■ **What you should do**: Go through the entries below. Copy out every line that contains "agent".

■ **Record excerpts**:
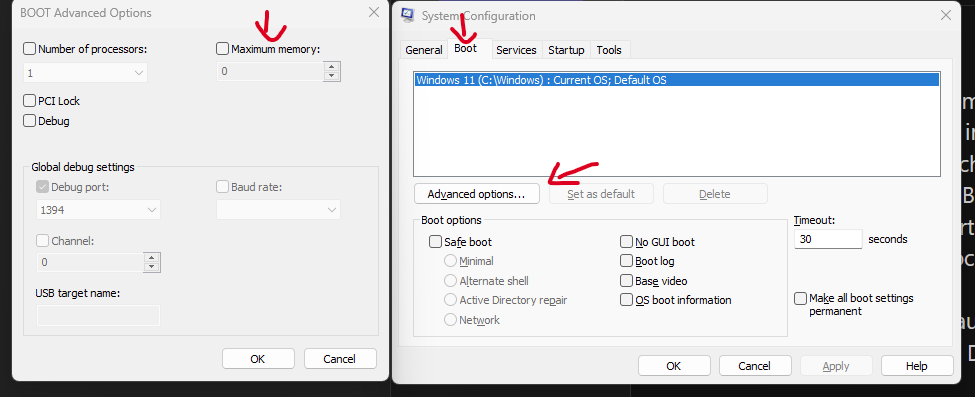Screen dimensions: 975x397
Task: Open Advanced options button
Action: [x=476, y=194]
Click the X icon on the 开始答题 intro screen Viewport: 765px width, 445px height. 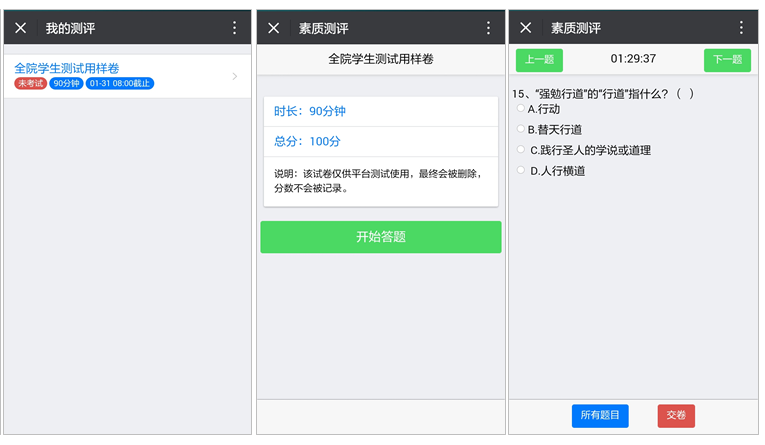(274, 28)
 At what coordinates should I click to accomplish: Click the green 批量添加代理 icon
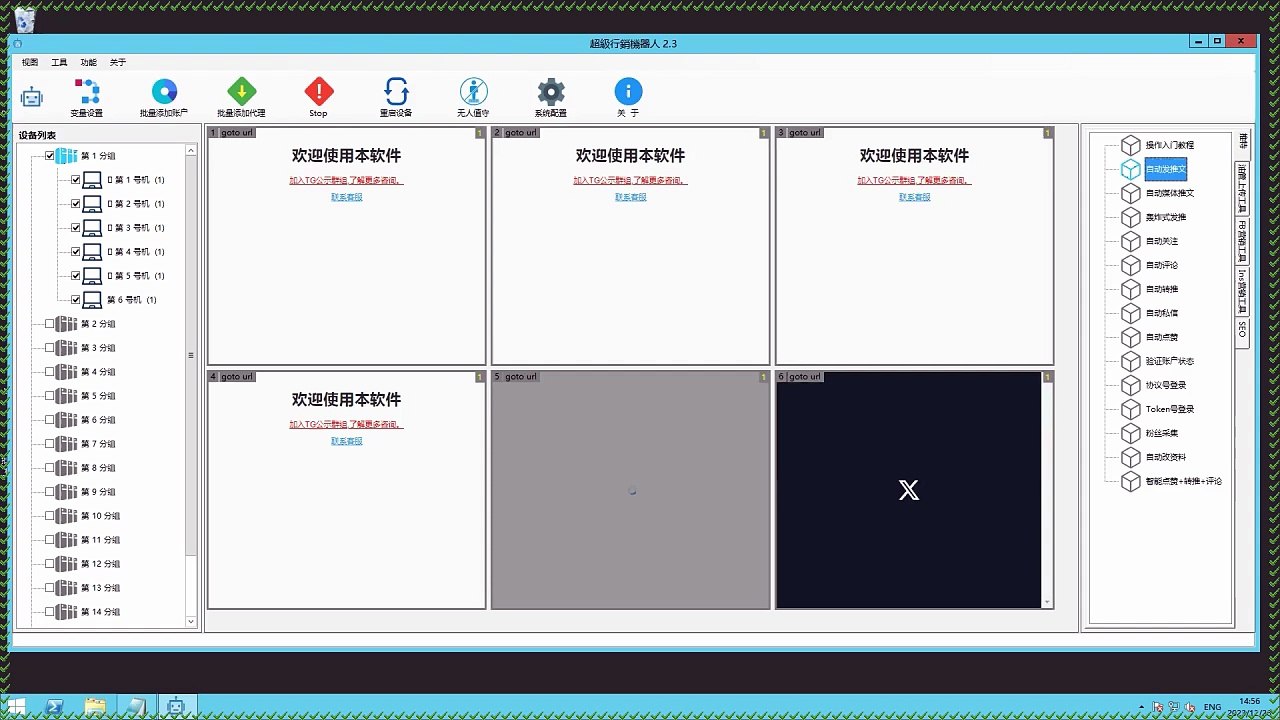point(242,92)
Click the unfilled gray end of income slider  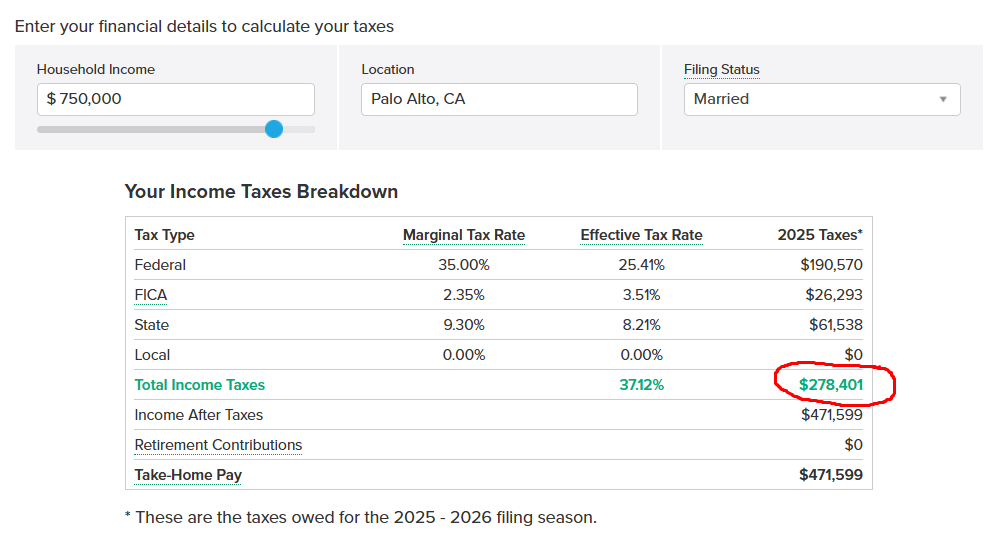(300, 129)
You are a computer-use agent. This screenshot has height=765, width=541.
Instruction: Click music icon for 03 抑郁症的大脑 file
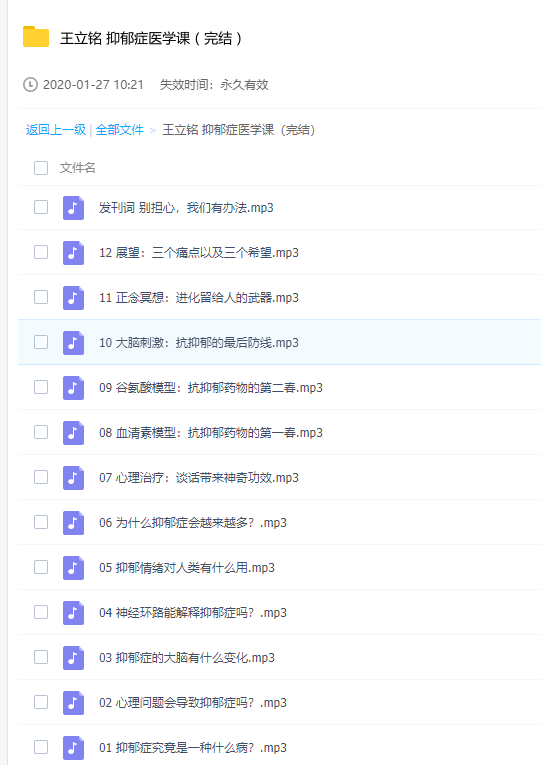[x=73, y=657]
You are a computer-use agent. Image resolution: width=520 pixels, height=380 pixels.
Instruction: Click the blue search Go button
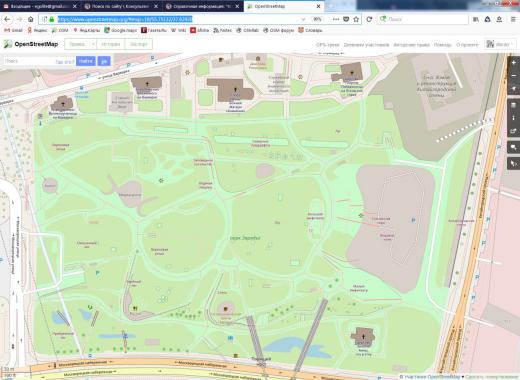click(86, 61)
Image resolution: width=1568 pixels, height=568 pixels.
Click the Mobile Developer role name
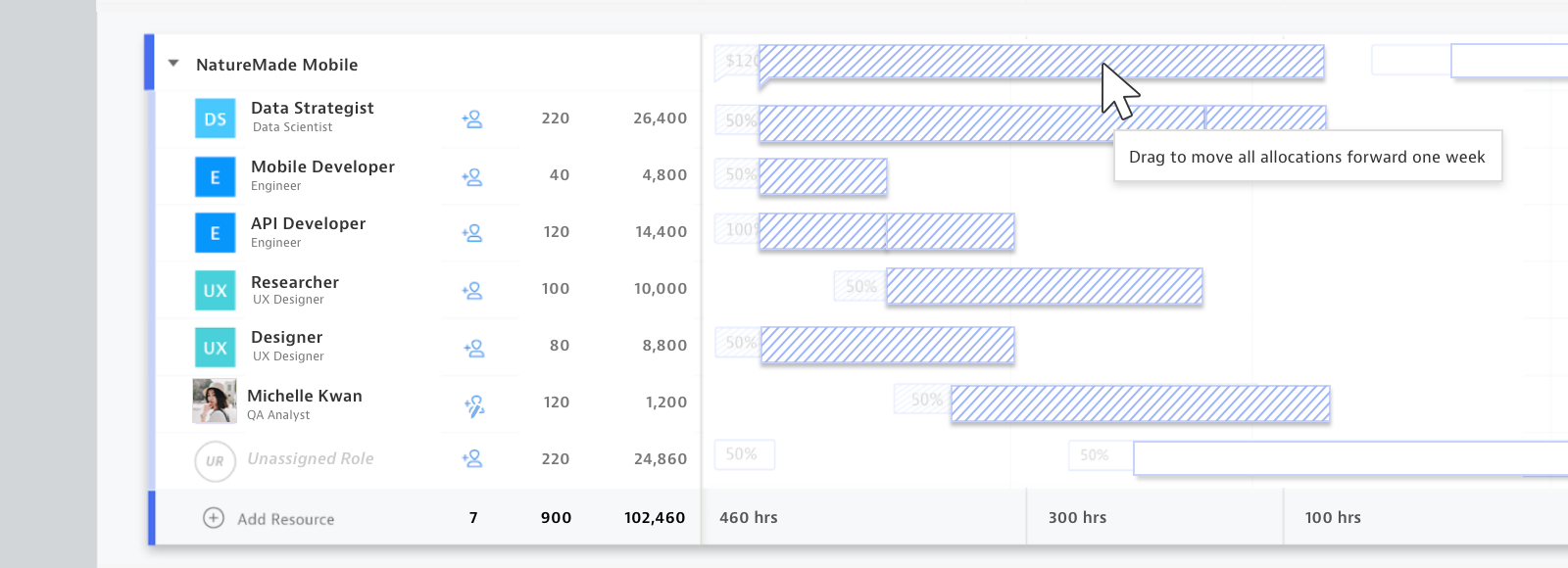coord(322,166)
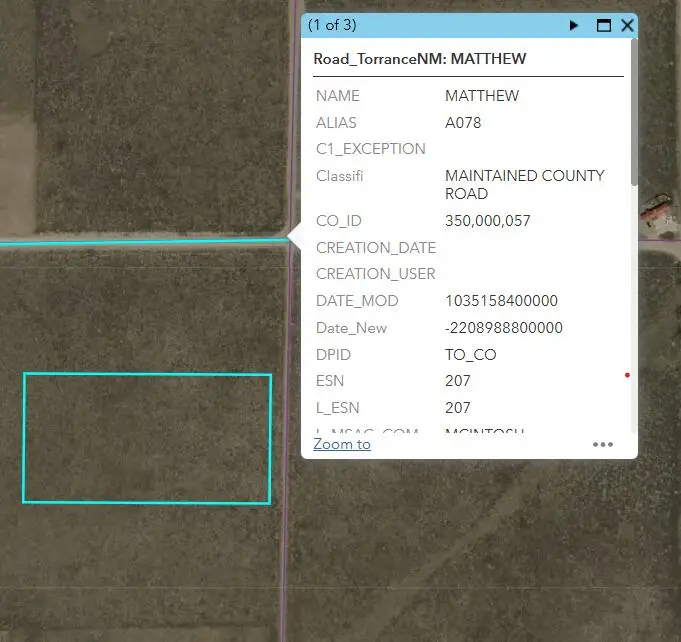Click the highlighted cyan road line

pos(140,242)
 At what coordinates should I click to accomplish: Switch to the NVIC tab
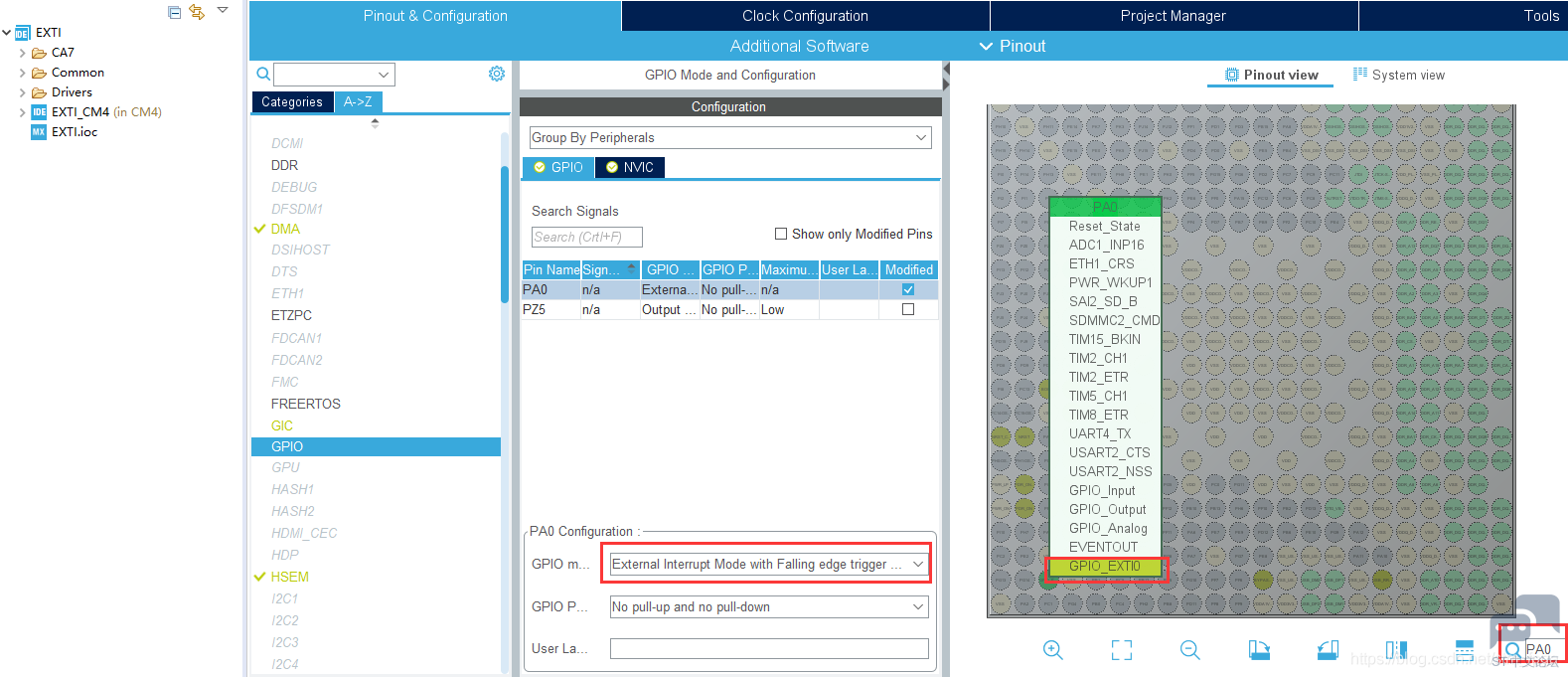pos(630,167)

■ **Completed task**:
You are a computer-use agent. This screenshot has height=765, width=541.
You are a computer-use agent. Image resolution: width=520 pixels, height=380 pixels.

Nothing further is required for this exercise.